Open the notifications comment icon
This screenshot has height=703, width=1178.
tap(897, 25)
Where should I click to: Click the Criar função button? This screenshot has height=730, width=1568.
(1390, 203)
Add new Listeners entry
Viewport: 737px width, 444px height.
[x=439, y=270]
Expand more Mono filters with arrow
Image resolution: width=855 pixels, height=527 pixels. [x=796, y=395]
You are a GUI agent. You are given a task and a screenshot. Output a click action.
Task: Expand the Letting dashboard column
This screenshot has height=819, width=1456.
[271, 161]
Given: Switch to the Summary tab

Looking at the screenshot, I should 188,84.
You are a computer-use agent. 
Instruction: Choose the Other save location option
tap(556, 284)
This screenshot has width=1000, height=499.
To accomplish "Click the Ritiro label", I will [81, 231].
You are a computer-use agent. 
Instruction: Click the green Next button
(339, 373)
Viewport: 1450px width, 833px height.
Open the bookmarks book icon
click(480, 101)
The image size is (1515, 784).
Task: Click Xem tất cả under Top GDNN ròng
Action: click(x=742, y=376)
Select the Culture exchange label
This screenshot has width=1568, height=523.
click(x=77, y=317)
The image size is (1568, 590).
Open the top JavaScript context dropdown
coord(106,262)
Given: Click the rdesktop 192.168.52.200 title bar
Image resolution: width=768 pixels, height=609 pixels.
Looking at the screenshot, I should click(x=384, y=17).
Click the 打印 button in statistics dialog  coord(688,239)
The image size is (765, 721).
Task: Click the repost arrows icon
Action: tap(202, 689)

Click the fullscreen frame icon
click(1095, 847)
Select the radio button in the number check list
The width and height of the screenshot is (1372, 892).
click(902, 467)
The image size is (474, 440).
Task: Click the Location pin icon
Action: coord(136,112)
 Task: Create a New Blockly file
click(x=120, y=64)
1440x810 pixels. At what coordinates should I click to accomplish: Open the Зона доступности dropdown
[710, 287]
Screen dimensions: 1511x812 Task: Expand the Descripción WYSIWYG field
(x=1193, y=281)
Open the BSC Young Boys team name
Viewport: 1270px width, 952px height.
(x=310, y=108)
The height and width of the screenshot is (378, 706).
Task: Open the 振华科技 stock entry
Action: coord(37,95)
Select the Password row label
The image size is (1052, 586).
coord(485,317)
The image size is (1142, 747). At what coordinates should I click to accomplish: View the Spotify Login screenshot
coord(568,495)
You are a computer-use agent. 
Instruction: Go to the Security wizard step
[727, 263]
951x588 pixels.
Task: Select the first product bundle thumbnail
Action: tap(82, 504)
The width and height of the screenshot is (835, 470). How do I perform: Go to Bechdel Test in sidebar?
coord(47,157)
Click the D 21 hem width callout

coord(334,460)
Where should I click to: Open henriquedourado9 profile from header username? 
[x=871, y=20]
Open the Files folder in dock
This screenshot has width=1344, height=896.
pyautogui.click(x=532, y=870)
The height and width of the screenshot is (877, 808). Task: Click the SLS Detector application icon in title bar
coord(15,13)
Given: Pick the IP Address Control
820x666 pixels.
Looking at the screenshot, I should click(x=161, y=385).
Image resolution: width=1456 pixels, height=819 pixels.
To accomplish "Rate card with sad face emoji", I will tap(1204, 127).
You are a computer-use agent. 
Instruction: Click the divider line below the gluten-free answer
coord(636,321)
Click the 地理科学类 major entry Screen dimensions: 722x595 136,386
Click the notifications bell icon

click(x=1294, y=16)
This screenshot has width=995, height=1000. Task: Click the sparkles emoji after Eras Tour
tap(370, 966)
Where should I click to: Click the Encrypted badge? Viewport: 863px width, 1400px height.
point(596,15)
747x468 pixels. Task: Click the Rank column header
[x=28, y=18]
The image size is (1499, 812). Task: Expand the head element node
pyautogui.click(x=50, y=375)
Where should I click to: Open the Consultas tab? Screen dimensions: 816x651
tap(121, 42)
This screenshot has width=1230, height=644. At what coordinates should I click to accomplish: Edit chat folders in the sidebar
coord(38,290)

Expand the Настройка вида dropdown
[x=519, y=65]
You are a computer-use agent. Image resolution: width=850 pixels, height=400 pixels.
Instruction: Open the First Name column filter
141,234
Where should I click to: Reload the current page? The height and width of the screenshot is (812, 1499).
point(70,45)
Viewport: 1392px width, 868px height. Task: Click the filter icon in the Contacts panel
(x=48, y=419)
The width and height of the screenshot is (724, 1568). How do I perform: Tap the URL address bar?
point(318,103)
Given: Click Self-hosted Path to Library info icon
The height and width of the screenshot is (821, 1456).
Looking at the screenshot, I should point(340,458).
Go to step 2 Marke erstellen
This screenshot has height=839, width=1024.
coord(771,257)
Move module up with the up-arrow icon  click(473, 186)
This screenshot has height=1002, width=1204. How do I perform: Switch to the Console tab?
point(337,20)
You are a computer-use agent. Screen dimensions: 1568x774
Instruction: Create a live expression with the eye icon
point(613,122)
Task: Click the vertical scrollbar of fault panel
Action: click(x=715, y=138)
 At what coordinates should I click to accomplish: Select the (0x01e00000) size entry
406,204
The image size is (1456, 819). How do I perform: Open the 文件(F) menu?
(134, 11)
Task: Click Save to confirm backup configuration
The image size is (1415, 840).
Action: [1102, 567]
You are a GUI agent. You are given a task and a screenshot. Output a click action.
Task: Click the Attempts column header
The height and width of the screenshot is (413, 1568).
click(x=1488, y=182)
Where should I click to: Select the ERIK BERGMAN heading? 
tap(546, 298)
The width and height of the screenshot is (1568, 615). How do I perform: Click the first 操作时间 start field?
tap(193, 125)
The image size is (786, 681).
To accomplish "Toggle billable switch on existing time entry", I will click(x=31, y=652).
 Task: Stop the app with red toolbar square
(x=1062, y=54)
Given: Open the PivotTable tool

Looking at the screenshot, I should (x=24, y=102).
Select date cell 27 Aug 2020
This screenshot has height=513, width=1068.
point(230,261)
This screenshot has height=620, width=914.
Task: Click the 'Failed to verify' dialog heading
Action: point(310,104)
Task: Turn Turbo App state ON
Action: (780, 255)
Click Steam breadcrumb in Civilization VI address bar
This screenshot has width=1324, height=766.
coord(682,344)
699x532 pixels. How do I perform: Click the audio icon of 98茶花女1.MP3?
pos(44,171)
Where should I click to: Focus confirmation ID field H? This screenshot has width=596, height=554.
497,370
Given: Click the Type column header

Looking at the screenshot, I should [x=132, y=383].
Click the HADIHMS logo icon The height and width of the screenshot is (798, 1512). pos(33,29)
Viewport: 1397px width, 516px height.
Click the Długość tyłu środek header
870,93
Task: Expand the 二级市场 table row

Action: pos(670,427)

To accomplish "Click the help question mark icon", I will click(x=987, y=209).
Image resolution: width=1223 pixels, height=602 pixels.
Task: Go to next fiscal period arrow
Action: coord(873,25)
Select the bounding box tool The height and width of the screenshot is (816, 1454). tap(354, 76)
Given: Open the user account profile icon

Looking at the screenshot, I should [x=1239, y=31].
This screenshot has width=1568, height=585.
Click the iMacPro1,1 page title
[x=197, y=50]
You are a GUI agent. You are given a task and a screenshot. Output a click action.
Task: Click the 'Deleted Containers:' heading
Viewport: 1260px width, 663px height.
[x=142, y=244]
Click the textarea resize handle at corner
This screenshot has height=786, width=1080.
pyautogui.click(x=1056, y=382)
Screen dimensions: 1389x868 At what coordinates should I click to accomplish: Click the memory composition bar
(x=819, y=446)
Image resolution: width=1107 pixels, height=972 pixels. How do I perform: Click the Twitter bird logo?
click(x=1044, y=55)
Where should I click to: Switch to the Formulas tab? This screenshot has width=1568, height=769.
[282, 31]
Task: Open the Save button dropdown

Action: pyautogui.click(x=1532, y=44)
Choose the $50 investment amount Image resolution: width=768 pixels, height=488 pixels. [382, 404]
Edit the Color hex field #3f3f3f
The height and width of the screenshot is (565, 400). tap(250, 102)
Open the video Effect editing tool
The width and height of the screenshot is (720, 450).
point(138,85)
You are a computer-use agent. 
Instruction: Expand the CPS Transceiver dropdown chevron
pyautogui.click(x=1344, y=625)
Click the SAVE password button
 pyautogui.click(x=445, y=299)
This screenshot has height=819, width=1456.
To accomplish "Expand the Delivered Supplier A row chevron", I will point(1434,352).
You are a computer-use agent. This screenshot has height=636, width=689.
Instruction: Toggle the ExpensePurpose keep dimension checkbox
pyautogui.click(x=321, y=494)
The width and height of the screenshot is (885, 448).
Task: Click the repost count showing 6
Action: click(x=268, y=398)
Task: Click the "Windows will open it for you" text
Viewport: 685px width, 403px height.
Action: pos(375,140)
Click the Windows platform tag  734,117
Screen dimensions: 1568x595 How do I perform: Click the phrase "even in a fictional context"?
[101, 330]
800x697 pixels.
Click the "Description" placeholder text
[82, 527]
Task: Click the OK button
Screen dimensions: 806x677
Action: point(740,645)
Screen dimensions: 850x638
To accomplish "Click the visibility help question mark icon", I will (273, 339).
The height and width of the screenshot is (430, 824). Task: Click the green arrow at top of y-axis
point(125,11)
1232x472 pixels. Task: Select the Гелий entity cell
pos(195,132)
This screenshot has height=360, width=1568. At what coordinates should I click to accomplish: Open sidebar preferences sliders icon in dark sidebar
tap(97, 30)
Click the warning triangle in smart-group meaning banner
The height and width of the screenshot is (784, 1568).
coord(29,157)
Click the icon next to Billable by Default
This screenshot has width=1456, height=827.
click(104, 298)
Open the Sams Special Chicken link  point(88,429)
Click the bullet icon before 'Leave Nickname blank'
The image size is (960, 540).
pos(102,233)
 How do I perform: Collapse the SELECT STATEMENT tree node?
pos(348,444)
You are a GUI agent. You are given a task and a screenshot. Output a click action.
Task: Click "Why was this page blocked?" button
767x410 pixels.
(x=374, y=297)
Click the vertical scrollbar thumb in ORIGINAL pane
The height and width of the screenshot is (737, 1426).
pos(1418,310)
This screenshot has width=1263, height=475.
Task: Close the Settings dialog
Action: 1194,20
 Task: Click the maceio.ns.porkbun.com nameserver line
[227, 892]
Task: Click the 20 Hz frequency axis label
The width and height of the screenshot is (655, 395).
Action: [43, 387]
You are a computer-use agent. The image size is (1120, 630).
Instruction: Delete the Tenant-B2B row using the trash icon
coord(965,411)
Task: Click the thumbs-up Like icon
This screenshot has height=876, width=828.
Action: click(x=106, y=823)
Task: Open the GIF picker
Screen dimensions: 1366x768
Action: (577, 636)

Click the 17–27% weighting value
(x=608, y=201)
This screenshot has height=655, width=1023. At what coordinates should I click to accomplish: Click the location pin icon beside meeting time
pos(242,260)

◆ ◆ ◆ ◆ ◆ ◆ ◆

Aim | Copy the material verbatim, beginning with the line that contains "Given: Click Self-hosted" and continuing through the line that contains "tap(546, 298)".

Output below |
Given: Click Self-hosted Path to Library info icon
The height and width of the screenshot is (821, 1456).
Looking at the screenshot, I should point(340,458).
Go to step 2 Marke erstellen
This screenshot has height=839, width=1024.
coord(771,257)
Move module up with the up-arrow icon  click(473, 186)
This screenshot has height=1002, width=1204. How do I perform: Switch to the Console tab?
point(337,20)
You are a computer-use agent. Screen dimensions: 1568x774
Instruction: Create a live expression with the eye icon
point(613,122)
Task: Click the vertical scrollbar of fault panel
Action: click(x=715, y=138)
 At what coordinates should I click to accomplish: Select the (0x01e00000) size entry
406,204
The image size is (1456, 819). How do I perform: Open the 文件(F) menu?
(134, 11)
Task: Click Save to confirm backup configuration
The image size is (1415, 840).
Action: [1102, 567]
You are a GUI agent. You are given a task and a screenshot. Output a click action.
Task: Click the Attempts column header
The height and width of the screenshot is (413, 1568).
click(x=1488, y=182)
Where should I click to: Select the ERIK BERGMAN heading? 
tap(546, 298)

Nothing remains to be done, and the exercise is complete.